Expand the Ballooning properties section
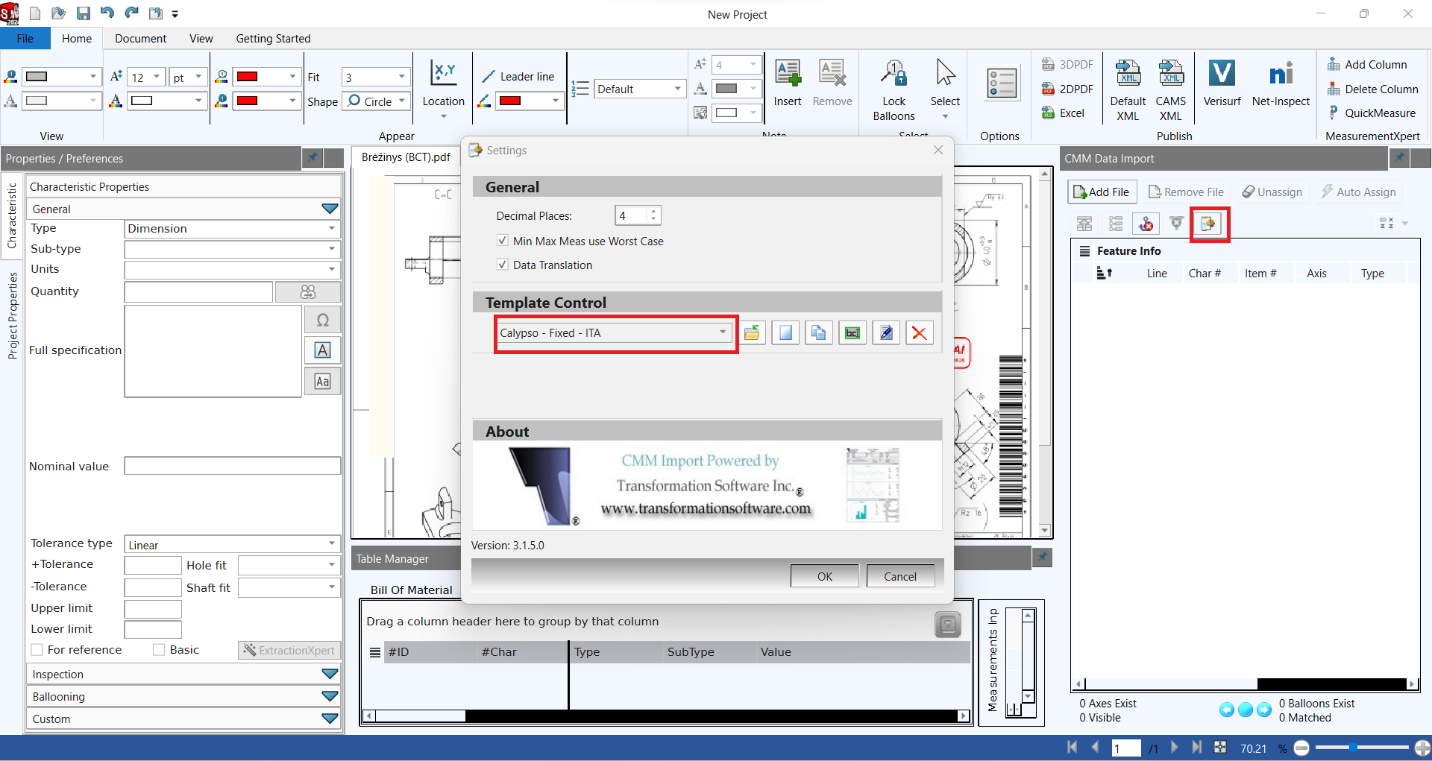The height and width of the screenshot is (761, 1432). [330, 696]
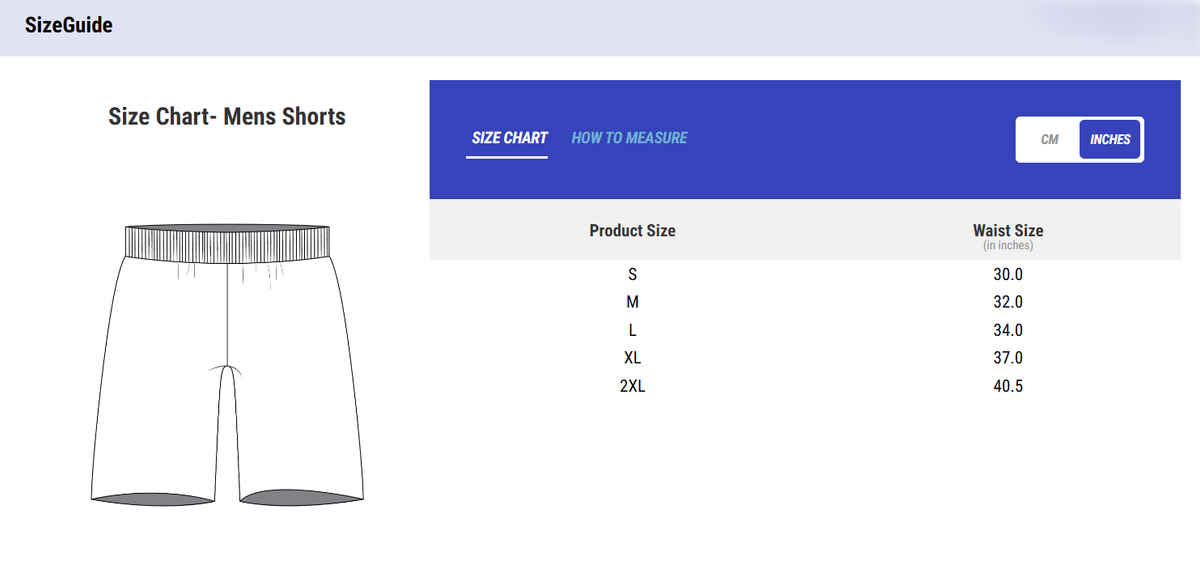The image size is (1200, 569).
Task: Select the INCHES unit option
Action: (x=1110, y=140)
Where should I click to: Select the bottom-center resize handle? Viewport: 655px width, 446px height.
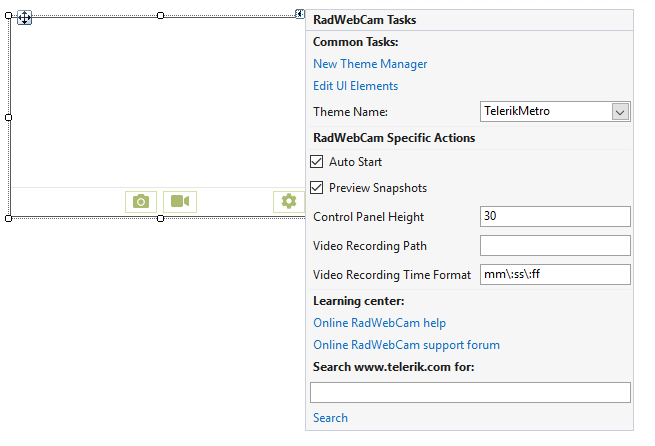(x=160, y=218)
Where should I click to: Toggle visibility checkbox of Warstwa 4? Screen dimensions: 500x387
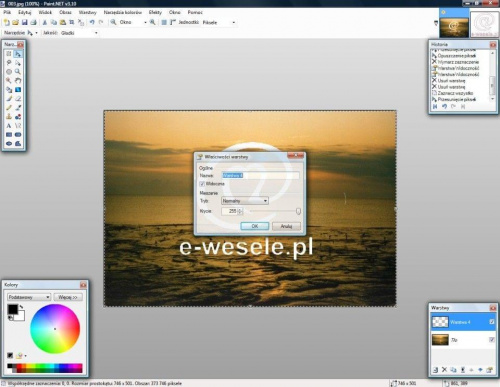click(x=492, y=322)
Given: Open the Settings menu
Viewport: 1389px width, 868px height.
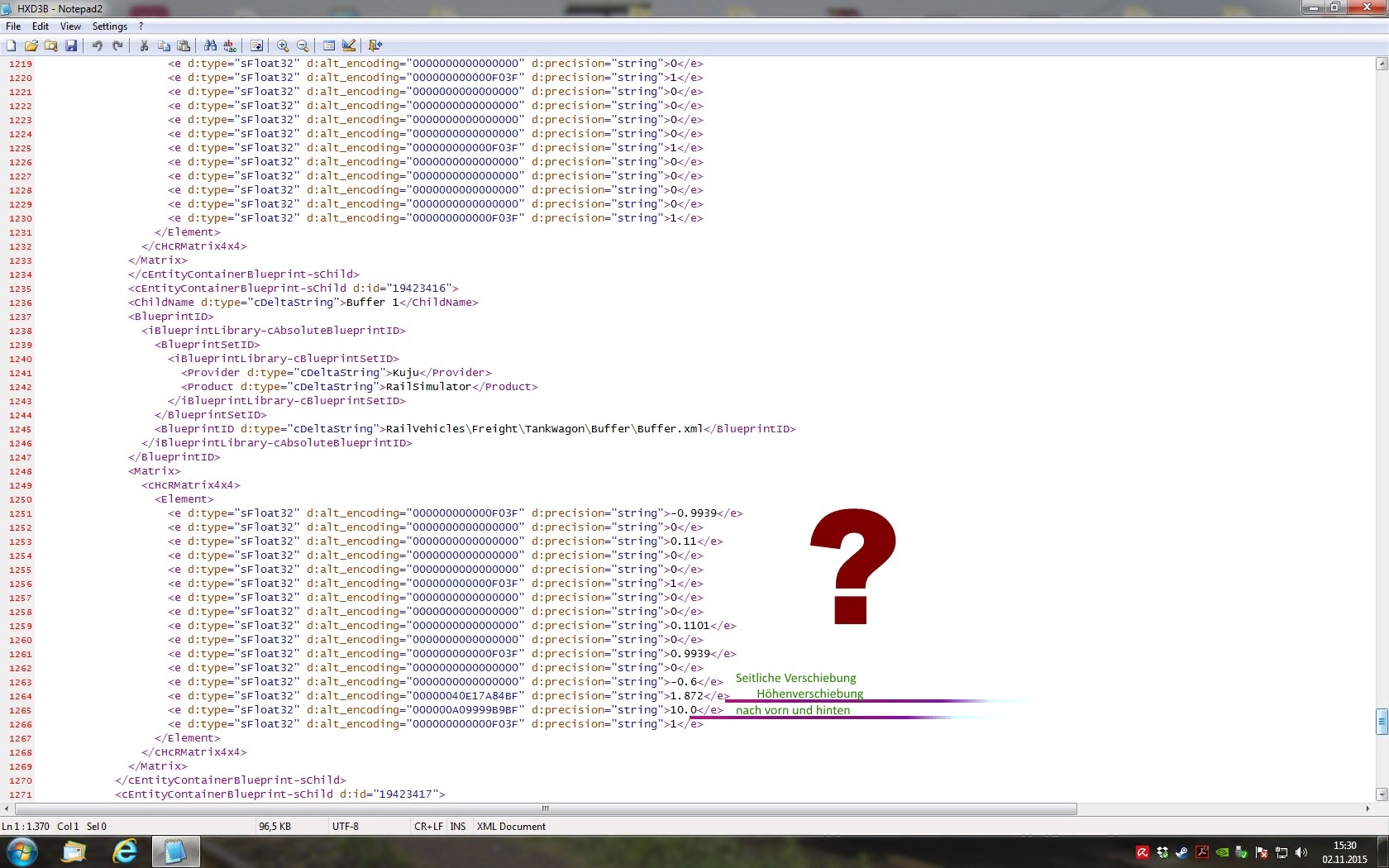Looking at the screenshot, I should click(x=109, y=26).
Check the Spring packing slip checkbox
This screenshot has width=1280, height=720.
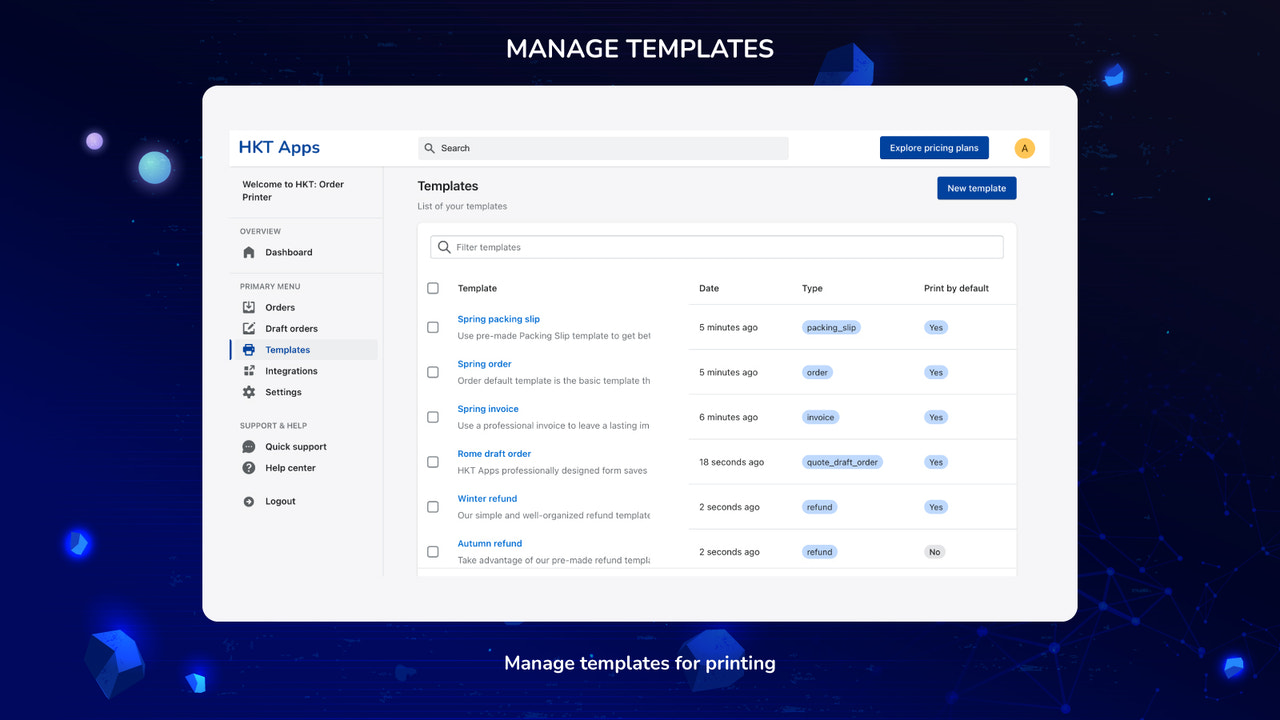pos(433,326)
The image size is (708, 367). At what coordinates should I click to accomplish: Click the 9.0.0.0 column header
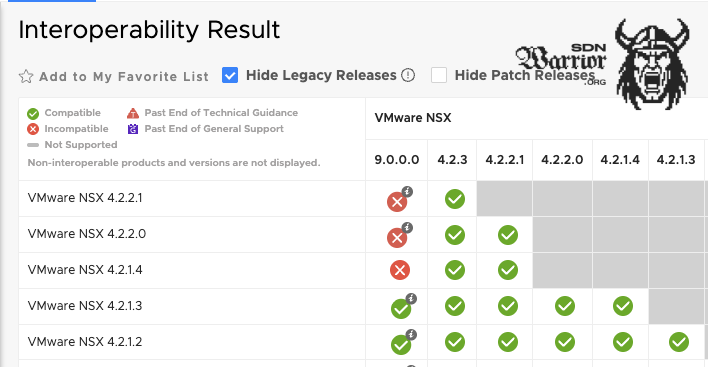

______________________________

▶ _Work instruction_
The response must consist of the entries above exactly as they stand, minus any pictures.

▶ _Written answer_
Expand the Ballooning properties section
The height and width of the screenshot is (761, 1432). [330, 696]
The image size is (1200, 569).
Task: Select the INCHES unit option
Action: (x=1110, y=140)
Where should I click to: Select the bottom-center resize handle? Viewport: 655px width, 446px height.
(x=160, y=218)
Where should I click to: Toggle visibility checkbox of Warstwa 4? Screen dimensions: 500x387
click(x=492, y=322)
Given: Open the Settings menu
Viewport: 1389px width, 868px height.
Looking at the screenshot, I should click(x=109, y=26).
Check the Spring packing slip checkbox
This screenshot has width=1280, height=720.
pos(433,326)
The image size is (708, 367). At what coordinates should I click to accomplish: Click the 9.0.0.0 column header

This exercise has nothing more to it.